Implement rudimentary compression support
Pretty much what the title says.
This is far from complete, right now I only have
- A bitwriter
- Frame header encoding
- Partial (nonfunctional) block header support
I don't know what the final interface is going to look like, but my series of goals looks roughly like:
-
[x] Finish up block header
-
[x] Implement raw blocks
-
[ ] At this point, add tests that integrate with the original zstd library to make sure the frame will decompress properly
-
~~At this point, either reverse engineer the algorithms for the various compression levels (using the original and Go implementations as a reference), or add support for creating the rest of the block kinds.~~
This is mostly so that you can track my progress if you wish
Very exciting to see some activity in this direction!
I realize this is pretty early but I have some experience in efficient encoding/decoding stuff:
I see you have a few functions following this pattern
pub fn serialize(self) -> Result<Vec<u8>, FrameHeaderError>
I would suggest to do it this way:
pub fn serialize(self, buf: &mut Vec<u8>) -> Result<(), FrameHeaderError>
The constant small allocations of serializing to a vec, returning it and concatenating them in one big buffer can get very expensive.
Aside from the small nitpick:
I think the last point in your series of goals is in itself a series of goals.

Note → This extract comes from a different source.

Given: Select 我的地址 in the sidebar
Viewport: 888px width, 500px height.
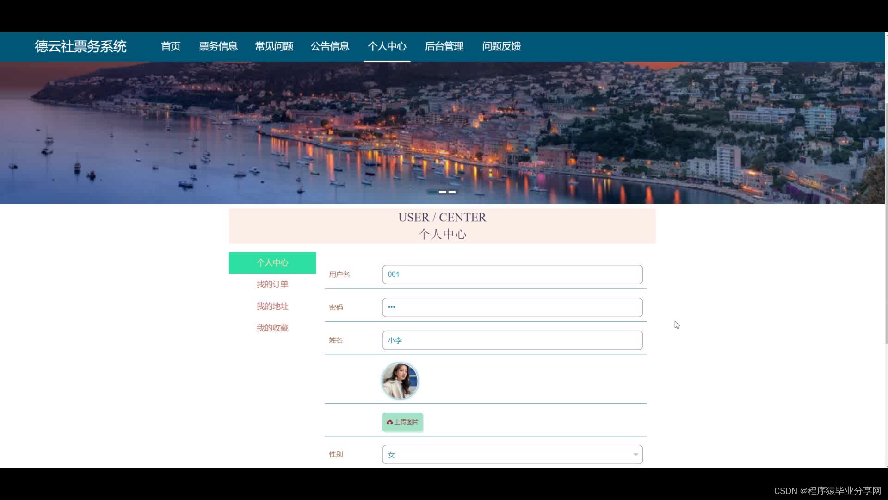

The algorithms and especially the tuning for the different compression levels are a science on their own.
What I'd define as a good goal for this PR is up to and including raw blocks + testing/fuzzing against original zstd. This would allow full albeit inefiicient interop with other systems using the original/other zstd implementations.
Thanks for your feedback :)
- The creation of vectors was just sort of a quick and dirty way to work towards a functional example, after everything was working, I figured I could begin experimenting with passing mutable references and/or arena allocation with something like bumpalo. You're definitely correct though, and I probably should have just started with passing mutable vecs
- Yeah, that should definitely be a separate PR, I'm expecting it to be significantly more work. I suck at reading the zstd code base, and I was never able to gain a great understanding of FSE encoding. I was originally planning to try and write my own algorithms for reaching various compression levels, but when I saw that the Go re-implementation of zstd just replicated the original source code, I figured I should do the same.

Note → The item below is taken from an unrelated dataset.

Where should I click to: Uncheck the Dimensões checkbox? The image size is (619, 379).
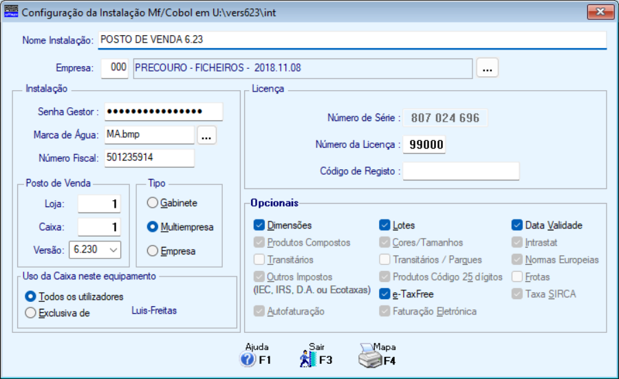click(259, 225)
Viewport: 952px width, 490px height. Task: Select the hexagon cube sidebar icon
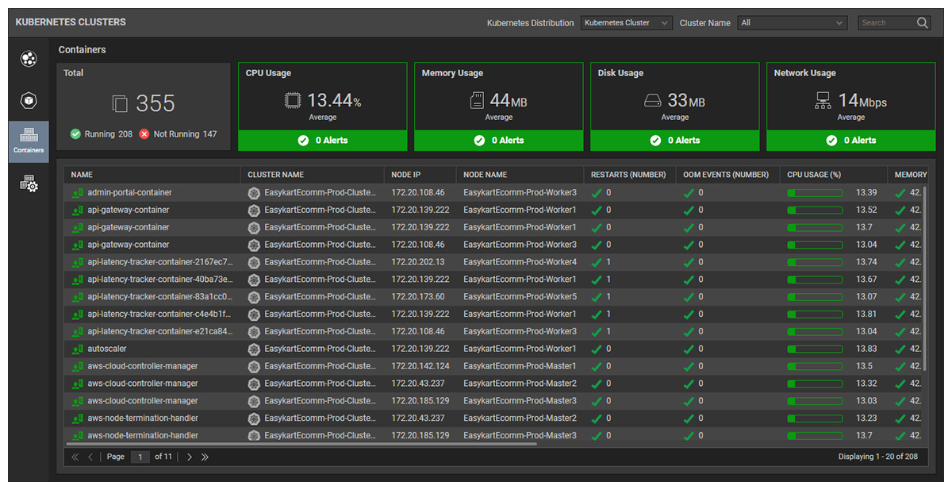click(29, 100)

I'll aim for that goal, and try to keep you updated
@KillingSpark
Just an update, I've discovered a distinction between the original decoder and yours when using my encoder.
When decoding with the original implementation, it fails on ./decodecorpus_files/z000002.

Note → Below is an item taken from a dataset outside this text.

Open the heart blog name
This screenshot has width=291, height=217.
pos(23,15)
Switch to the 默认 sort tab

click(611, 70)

---- tests::encode_corpus::test_encode_corpus_files_uncompressed stdout ----
Trying file: "./decodecorpus_files/abc.txt"
Trying file: "./decodecorpus_files/z000000"
Trying file: "./decodecorpus_files/z000001"
Trying file: "./decodecorpus_files/z000002"
thread 'tests::encode_corpus::test_encode_corpus_files_uncompressed' panicked at src/tests/encode_corpus.rs:51:89:
Whereas your implementation makes it all the way to ./decodecorpus_files/z000062.
running 1 test
test tests::encode_corpus::test_encode_corpus_files_uncompressed ... FAILED
failures:
---- tests::encode_corpus::test_encode_corpus_files_uncompressed stdout ----
Trying file: "./decodecorpus_files/abc.txt"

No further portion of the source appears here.